Summary (Magill's Survey of American Literature, Revised Edition)
The Time of Your Life, Saroyan’s most critically acclaimed play, was received with warm praise for its great originality. As in his early fiction, Saroyan seemed determined to break with tradition, developing the comedy in his own, inimitable fashion and playing havoc with standard theatrical conventions. Set in Nick’s, a San Francisco waterfront honky-tonk, the play focuses on Joe, his friend Tom, and an engaging prostitute named Kitty Duval. There are a host of other destitute but benign characters who drift in and out. Nick’s offers a haven of hope for all who enter, unless, like Blick, an abrasive detective, they are persecutors of the downtrodden.
Nick’s is also a sort of microcosm of Saroyan’s ideal of America.

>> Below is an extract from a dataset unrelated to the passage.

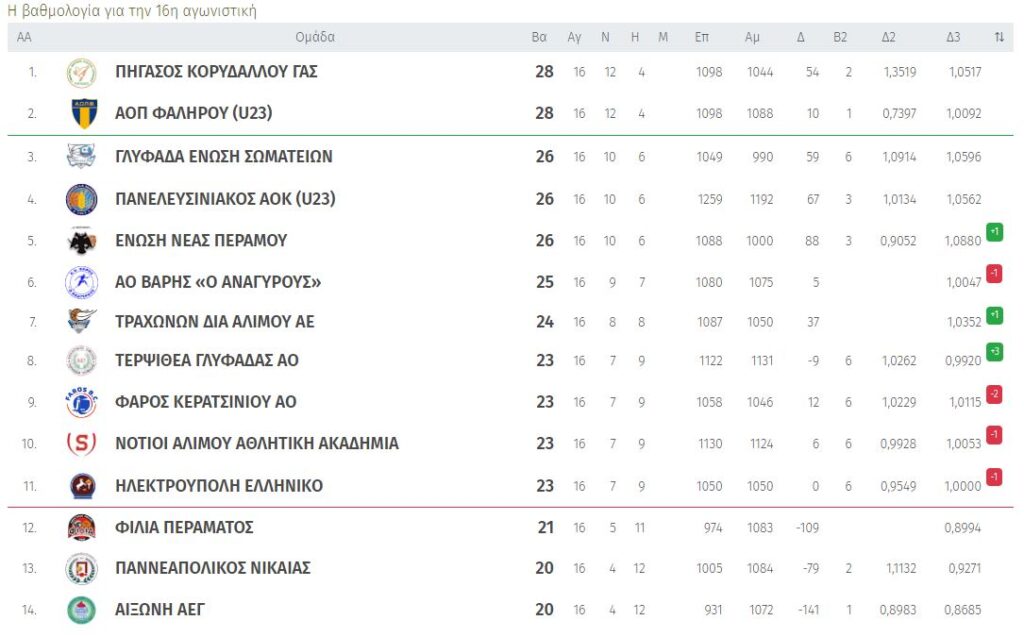
Task: Click the ΑΟΠ ΦΑΛΗΡΟΥ (U23) shield logo
Action: (82, 114)
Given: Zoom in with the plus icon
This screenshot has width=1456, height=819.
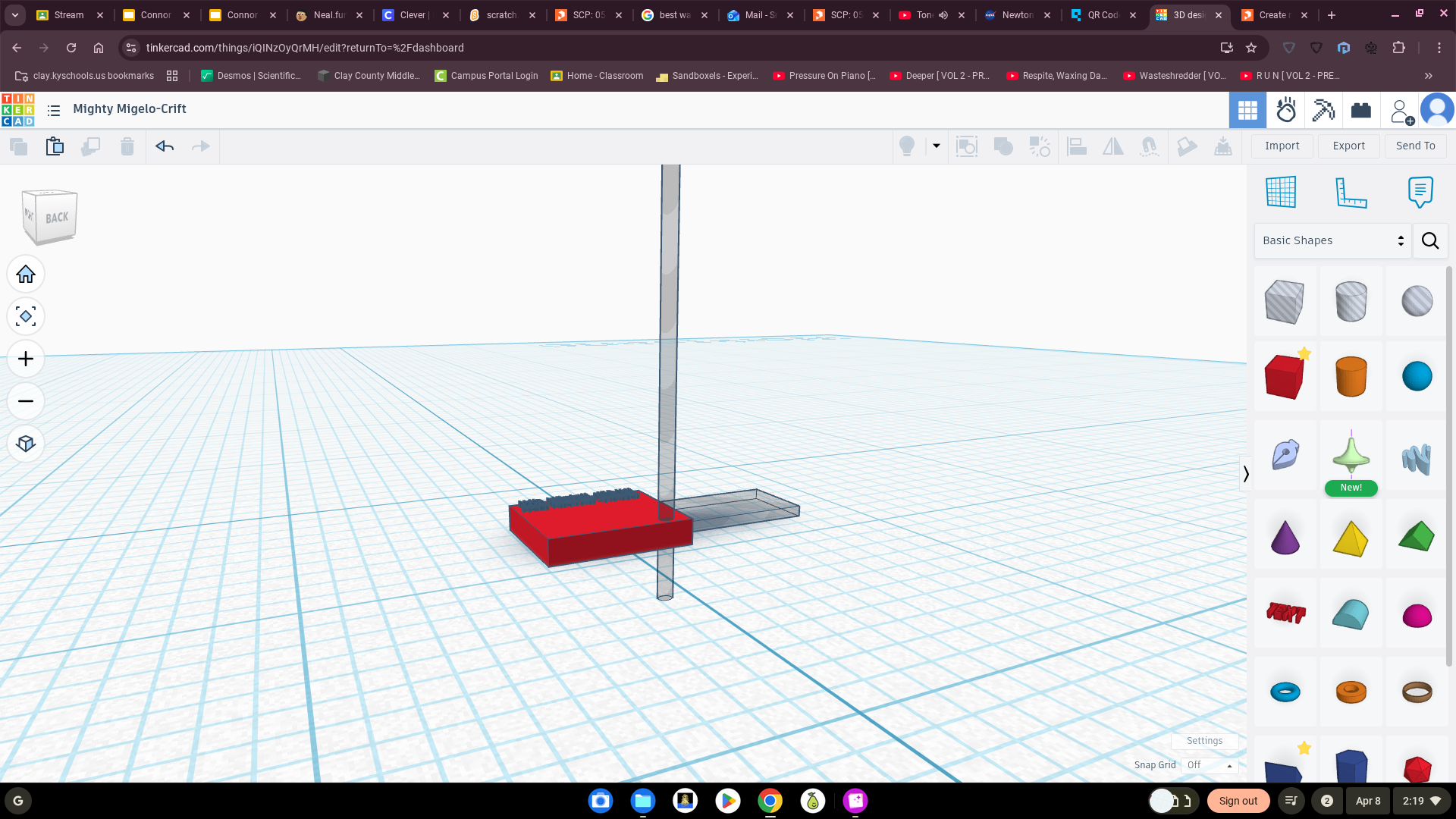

It is clearly a melting pot, for among its denizens are a melancholy Arab, a starving young black man, an Irish cop, the gruff Italian proprietor, a prostitute of Polish ancestry, a Greek newsboy, and a crusty old mule skinner who seems to embody an offbeat variety of every trait ascribed to the legendary frontiersman.
More important, Nick’s is a place of great tolerance and freedom, bordering more on fantasy than reality. It is a place where the dreams of the characters begin to come true, where the starving find sustenance, the deprived get a break, and the lonely and disheartened find love and hope.
Other than Nick, only Joe has any money. Throughout the play, as if he possesses a magic pocket,...
(The entire section is 904 words.)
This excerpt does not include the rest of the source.